## What needs to be done
Print out the entries from the line containing "Given: Open Bill Bishop's quoted note card" through the last line, exactly, and print nothing else. Pictures are not copied.

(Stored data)
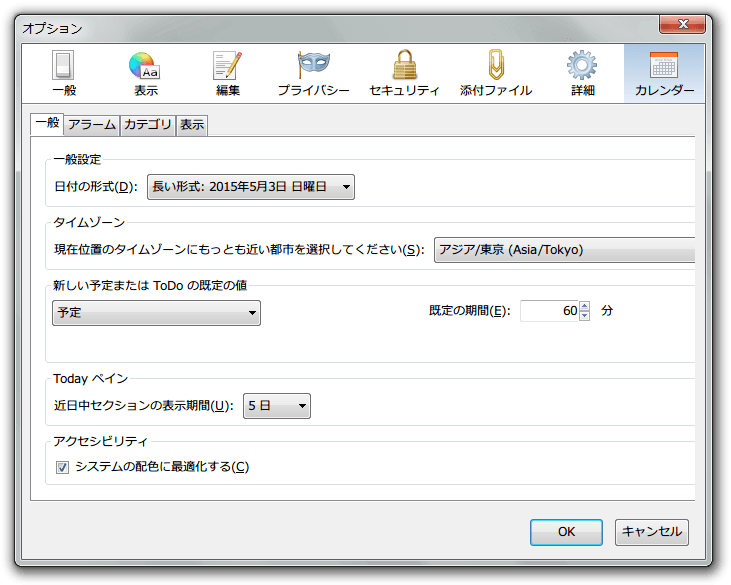Click the キャンセル button
731x585 pixels.
(x=651, y=532)
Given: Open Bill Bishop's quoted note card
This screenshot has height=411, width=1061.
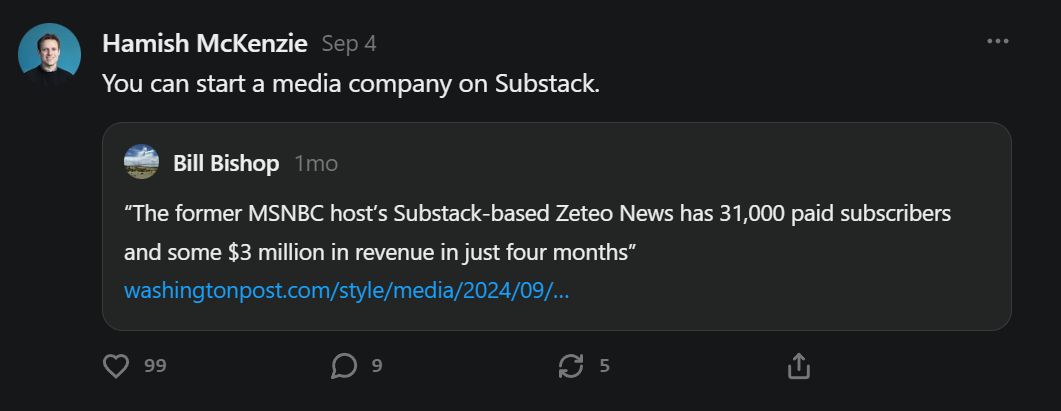Looking at the screenshot, I should point(556,226).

## Answer for this exercise
Given: Open Bill Bishop's quoted note card
This screenshot has height=411, width=1061.
Looking at the screenshot, I should point(556,226).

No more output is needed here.